What to take: Cape Woolamai is exposed and can experience severe weather changes. Bring water and appropriate clothing. Trails are well formed, and sign posted, however some bushwalking experience is recommended. Expect a slight but steady incline, with occasional steps and an uneven track surface in some places. Walks may be impassable on very high tides. Be aware of snakes in warm weather and steep cliffs adjacent to tracks - stay to paths at all times.
Take in the coastal views, including the rock formations known as the Pinnacles, one of the island’s most popular walks.
Walk down the ramp onto the beach and head left for approximately 900m to the staircase. Climb the stairs and follow the trail along the cliffs to the Pinnacles.
4.4kms, 2hrs return: easy/moderate
Relax in the tranquil cove that was a busy granite quarry in the late 1800s. This walk provides excellent views of wildlife and San Remo beaches.
Walk 100m back along the road and follow the marked trail to Cleeland Bight through the coastal scrub and banksia woodland. Turn right at the beach and continue until you reach the quarry. Loop back to the car park by following the track inland and turning right at the junction.

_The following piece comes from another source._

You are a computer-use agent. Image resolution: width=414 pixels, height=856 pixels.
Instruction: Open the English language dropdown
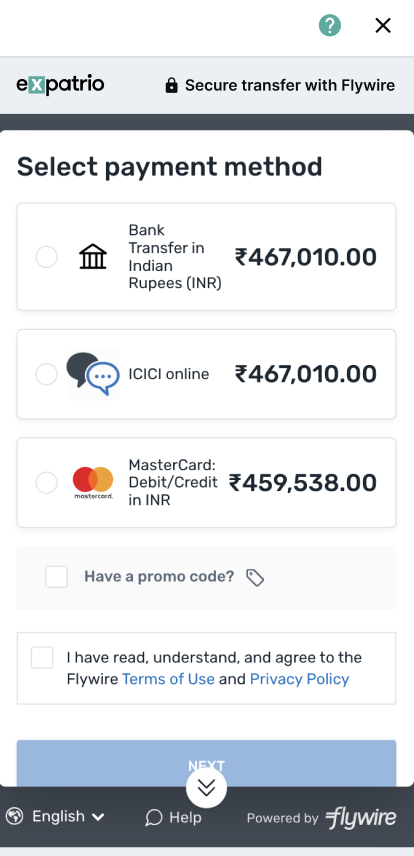click(68, 817)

4.9kms, 2.5hrs, return: moderate
Located at the highest point on Phillip Island (112m), the beacon lookout provides 360-degree views of the island, San Remo and, on clear days, to Wilsons Promontory.
Walk down the ramp onto the beach and head left for approximately 900m to the
staircase. Climb the stairs and follow the trail along the cliffs to the Pinnacles and beacon. Continue along the track through the banksia woodland to loop back to the car park.

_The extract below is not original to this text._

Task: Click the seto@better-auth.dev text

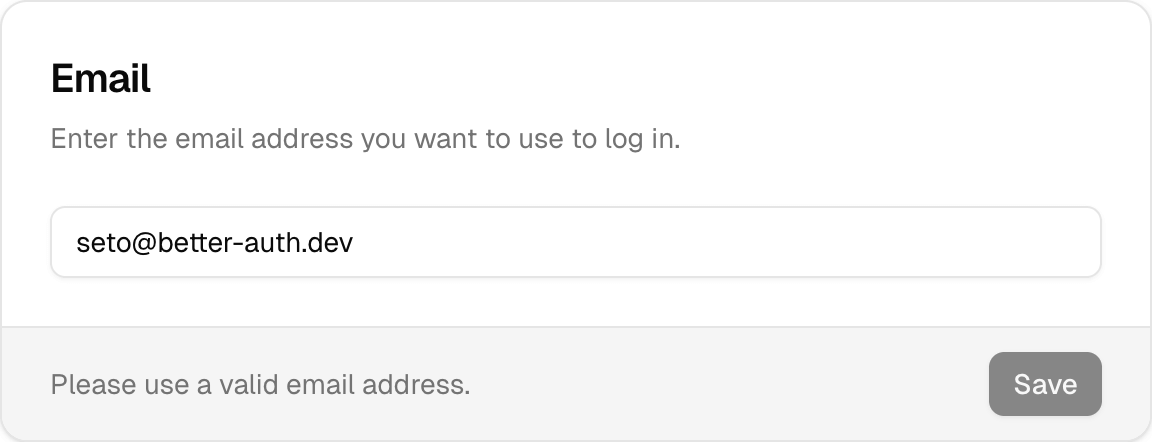Action: pos(214,242)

7.2kms loop, 4hrs return: moderate
Cape Woolamai circuit*
Combine all of Cape Woolamai’s walks for great coastal views, wildlife viewing and the tranquility of the quarry cove.

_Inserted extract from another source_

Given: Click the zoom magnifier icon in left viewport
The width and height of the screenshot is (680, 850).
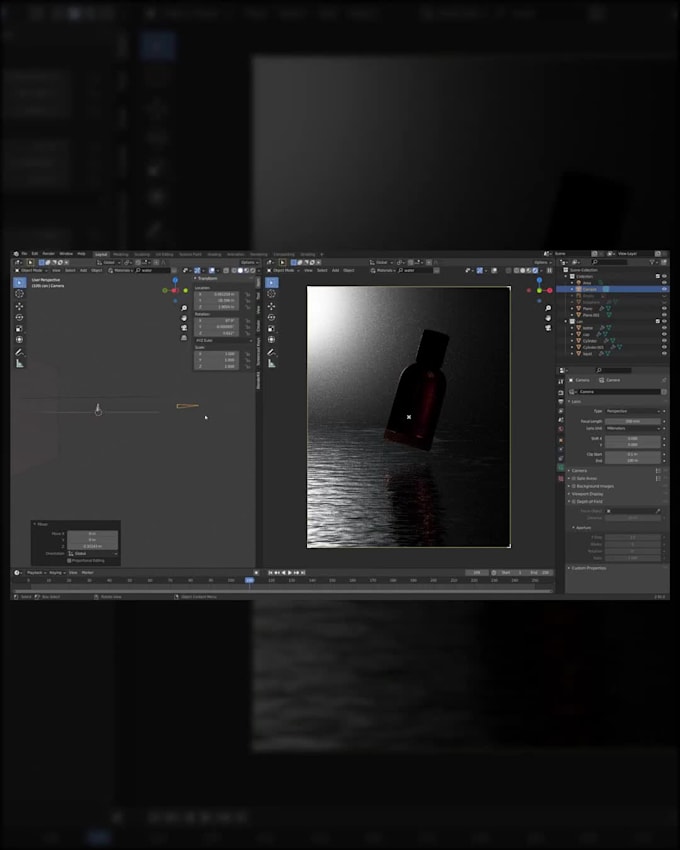Looking at the screenshot, I should 184,308.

Walk down the ramp onto the beach and head left for approximately 900m to the staircase. Climb the stairs and follow the trail along the cliffs to the Pinnacles and then onto the beacon track. Continue along the track and turn right at the junction to the quarry. Walk left along Cleeland Bight and return to the road and car park via the track through the coastal scrub.
8.1kms, 4.5hrs return (pack a lunch): moderate
* Cleeland Bight May be impassable on very high tide. Check tide times HERE.
Download map HERE
Farming activities over 100 years ago destabilised dunes and destroyed vegetation communities in this area. One of Victoria’s largest revegetation programs occurred here in the 1970s and 80s. Today Phillip Island Nature Parks continues this work. As a result many wildlife species have returned to the area.
Hooded plovers are small birds which spend their entire lives on our beaches. They make their nests along the high tide line or in the sand dunes. Hooded plovers are locally endangered as breeding success is low due to disturbance by dogs and people. You can help by walking along the water’s edge and keeping clear of roped off areas.
Cape Woolamai is home to approximately half a million Short-tailed shearwaters. The shearwaters arrive at Cape Woolamai in late September after a 16,000 km migration from the Aleutian Islands near Alaska. Phillip Island Nature Parks coordinates the Shearwater Rescue Program. Each April the program monitors roadways to assist birds beginning the return migration to the northern hemisphere. Fledglings that stray onto roads are relocated to safe areas of the colony to migrate successfully.
Whales of Western Port
From late May to early July, humpbacks, southern right, and killer whales migrate north from the cool Antarctic waters. Whales can be seen in this area as they make their way to Queensland’s warm waters to calve.
Our Shy Snakes
Copperhead snakes are the only species of snake found on Phillip Island. Their colouring ranges from coppery brown, light reddish brown to a grey or light brown. They are venomous with no specific anti-venom. If you see a copperhead snake please respect it by leaving it alone.